Queen Mary I is the daughter of King Henry VIII and Catherine of Aragon. The King loved his daughter but he desired a male heir to continue his line. He started to lust after Anne Boleyn, one of his wife’s ladies-in-waiting. Anne was higher-level servant that served as the Queen’s personal assistant but still low born. She allowed the King to pursue her. However, he needed his heir to be legitimate and considered divorcing the Queen. His divorce would trigger a chain of events that would change the course of history forever in England.
Mary falls from grace
Pope Clement VII happened to be Queen Catherine’s cousin. For six years the Pope attempted to delay the divorce, hoping to give Catherine enough time to birth a male heir. King Henry grew angrier over time and married Anne in secret. Henry declared that his marriage to Queen Catherine was invalid because she was the wife of his brother and thus the union was incestuous. He broke away from his ties to Rome and sparked the English Reformation by establishing The Church of England. The archbishop of Canter Bury, Thomas Cranmer, would then grant him an annulment instead.

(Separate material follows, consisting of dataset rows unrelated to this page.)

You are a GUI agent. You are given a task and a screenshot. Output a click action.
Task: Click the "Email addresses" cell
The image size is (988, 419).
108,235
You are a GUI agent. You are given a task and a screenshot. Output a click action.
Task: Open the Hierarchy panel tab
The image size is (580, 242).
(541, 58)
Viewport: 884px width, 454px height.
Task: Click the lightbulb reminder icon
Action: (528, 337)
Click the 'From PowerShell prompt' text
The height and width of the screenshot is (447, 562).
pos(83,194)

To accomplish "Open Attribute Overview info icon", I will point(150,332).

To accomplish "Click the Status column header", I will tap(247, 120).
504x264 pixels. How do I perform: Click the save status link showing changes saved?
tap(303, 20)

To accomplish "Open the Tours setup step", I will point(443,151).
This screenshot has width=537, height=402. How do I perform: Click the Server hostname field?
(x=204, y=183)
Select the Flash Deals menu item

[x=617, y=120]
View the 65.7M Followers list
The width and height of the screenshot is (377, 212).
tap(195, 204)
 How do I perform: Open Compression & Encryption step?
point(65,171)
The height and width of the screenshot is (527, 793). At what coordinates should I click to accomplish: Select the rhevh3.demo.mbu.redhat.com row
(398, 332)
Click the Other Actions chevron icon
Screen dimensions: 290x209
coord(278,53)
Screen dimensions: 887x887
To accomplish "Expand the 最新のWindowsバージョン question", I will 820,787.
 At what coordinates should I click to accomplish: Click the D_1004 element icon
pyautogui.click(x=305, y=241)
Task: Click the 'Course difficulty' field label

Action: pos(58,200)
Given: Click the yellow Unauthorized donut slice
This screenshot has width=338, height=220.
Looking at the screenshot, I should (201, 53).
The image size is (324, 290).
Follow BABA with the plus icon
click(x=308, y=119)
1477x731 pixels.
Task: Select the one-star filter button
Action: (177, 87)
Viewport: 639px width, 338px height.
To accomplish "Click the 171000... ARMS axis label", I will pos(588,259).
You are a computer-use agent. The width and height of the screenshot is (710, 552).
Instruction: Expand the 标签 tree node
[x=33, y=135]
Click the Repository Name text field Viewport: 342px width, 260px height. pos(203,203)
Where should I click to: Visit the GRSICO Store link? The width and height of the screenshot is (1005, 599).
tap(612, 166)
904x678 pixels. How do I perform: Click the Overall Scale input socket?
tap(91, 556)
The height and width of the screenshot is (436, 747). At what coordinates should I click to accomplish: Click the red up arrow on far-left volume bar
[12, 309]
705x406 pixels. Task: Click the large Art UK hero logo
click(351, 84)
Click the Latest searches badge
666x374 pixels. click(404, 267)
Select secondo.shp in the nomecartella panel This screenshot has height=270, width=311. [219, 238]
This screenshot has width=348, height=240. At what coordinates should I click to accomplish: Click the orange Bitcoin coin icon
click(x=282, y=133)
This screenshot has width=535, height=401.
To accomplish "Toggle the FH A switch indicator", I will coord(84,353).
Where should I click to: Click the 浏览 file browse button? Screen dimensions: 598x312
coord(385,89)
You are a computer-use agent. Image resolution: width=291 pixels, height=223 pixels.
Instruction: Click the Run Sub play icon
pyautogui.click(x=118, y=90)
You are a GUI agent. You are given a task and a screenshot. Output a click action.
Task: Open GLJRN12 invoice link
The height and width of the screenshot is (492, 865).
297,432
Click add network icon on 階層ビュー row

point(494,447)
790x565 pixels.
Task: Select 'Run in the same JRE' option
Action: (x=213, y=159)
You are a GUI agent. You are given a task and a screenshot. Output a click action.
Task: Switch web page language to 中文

From this point forward Mary I is a bastard. Her titles revoked and cast out of her father’s favor. Her mother was forced to live in exile and this was the beginning of Mary’s deep seated hatred for her step mother, a protestant. Anne hated her too and continuously vied for Mary’s execution. Anne gave birth to a princess, Elizabeth I, whom also became a devoted protestant later in life.
Insult to injury
Anne’s failure to give the King an heir provided an opening for Mary to return to her father’s court but at a high cost. She would have to acknowledge him as the head of the Church of England and accept that her claim to royalty was illegitimate. She reluctantly agreed and regretted it for the rest of her life. For her humiliation she was reinstated at court and given a lavish residence – or be put to death.
As for Anne, she was beheaded on May 19, 1536 on false claims of multiple affairs with other men. The true reason for her execution was her failure to give Henry a male heir. The King married his third wife two weeks later — Jane Seymour. She was able to give Henry a male heir, Edward VI. Edward, also a dedicated protestant, who assumed the throne at the age of nine after his father’s death. Edward died of tuberculosis at the age of 15. He declared another heir so that neither of his sisters, Mary I or Elizabeth I would rule in his stead. Mary I was able to decisively wrestle power for herself in nine days and became the first Queen of England to rule in her own right.
Revenge of the Bloody Mary
For three years rebel bodies dangled from gibbets, and heretics were relentlessly executed, some 300 being burned at the stake. Thenceforward the queen, now known as Bloody Mary, was hated, her Spanish husband distrusted and slandered, and she herself blamed for the vicious slaughter.
Eric Norman Simons, The Queen and the Rebel: Mary Tudor and Wyatt the Younger
Mary also got her revenge against Thomas Cranmer who annulled her mother’s marriage and paved the way for Protestantism. He was burned at the stake for heresy.
Queen Mary I continued to rule for five years after taking the throne. She was ruthless and cruel, hellbent on revenge for the harsh life she lived. She blamed the protestants for everything and believed that by burning heretics alive she was saving the souls of everyone in her kingdom. After years of fighting mental illness and physical illness, she succumbed to uterine or ovarian cancer at the age of 42 in 1558. She gained the nickname ‘Bloody Mary,’ the first Queen of England.